A Rússia, previsivelmente, acolheu bem a proposta, com o presidente Vladimir Putin anunciando que o plano “poderia servir de base para um acordo de paz definitivo”, ao mesmo tempo que alertava que, caso a Ucrânia não negociasse, as forças russas continuariam sua ofensiva e tomariam mais cidades. No início deste ano, Putin proclamou que russos e ucranianos são “um só povo” e que “toda a Ucrânia é nossa”, um eco arrepiante de ambições imperiais, tornando qualquer acordo de paz, na melhor das hipóteses, precário.
A tragédia da Ucrânia é consequência não apenas da agressão russa, mas também de um erro de cálculo sobre as leis implacáveis da geografia. Os líderes ucranianos apostaram que o apoio ocidental seria suficiente para deter ou derrotar a Rússia, que a adesão à OTAN estava à vista e que a determinação e o direito internacional poderiam superar a geografia. Estavam enganados.
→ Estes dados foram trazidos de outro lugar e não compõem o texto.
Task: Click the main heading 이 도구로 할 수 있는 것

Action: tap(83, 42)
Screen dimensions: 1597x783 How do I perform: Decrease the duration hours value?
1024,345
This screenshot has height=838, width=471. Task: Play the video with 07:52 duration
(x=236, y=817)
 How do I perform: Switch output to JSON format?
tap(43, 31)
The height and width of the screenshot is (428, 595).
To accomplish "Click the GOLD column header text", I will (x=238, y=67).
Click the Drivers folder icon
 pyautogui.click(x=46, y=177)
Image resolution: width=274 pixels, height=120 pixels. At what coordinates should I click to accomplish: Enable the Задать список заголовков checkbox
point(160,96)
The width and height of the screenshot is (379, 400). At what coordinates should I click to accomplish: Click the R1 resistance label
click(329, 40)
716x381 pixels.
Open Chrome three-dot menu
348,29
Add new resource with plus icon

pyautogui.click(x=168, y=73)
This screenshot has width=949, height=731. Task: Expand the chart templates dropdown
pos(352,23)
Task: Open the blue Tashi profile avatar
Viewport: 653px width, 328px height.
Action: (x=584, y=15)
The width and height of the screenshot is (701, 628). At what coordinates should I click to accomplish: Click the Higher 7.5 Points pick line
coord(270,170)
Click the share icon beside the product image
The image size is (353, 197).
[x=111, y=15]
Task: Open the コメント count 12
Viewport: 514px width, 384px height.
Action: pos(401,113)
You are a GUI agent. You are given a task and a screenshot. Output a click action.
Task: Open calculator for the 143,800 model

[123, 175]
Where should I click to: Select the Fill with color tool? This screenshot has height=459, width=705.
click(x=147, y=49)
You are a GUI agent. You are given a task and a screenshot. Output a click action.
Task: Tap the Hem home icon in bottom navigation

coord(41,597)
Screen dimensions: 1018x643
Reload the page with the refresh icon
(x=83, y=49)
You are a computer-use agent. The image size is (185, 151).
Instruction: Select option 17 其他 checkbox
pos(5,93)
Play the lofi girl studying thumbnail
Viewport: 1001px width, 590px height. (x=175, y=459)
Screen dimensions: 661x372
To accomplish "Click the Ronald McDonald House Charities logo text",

A distância entre Kiev e Moscou, as queixas históricas, os imperativos estratégicos – tudo conspirou para tornar esse confronto inevitável assim que a Ucrânia se aproximou do Ocidente.
Como observou Michael O’Hanlon, da Brookings Institution, “Abrir mão voluntariamente de qualquer território quando a Rússia já se apropriou de 19% da Ucrânia desde 2014 parece completamente ilegítimo”. A dura realidade, porém, é que a Ucrânia talvez não tenha escolha. A geografia impôs seu veredito. Fronteiras, como a Ucrânia está aprendendo a um custo terrível, são o destino. E aqueles que desafiam esse destino — por mais nobres que sejam suas aspirações — muitas vezes colhem sofrimento imensurável. A questão agora não é se a Ucrânia fez a escolha certa ao buscar a integração ocidental, mas quanto mais será forçada a sacrificar antes de reconhecer o que a geografia já ditava.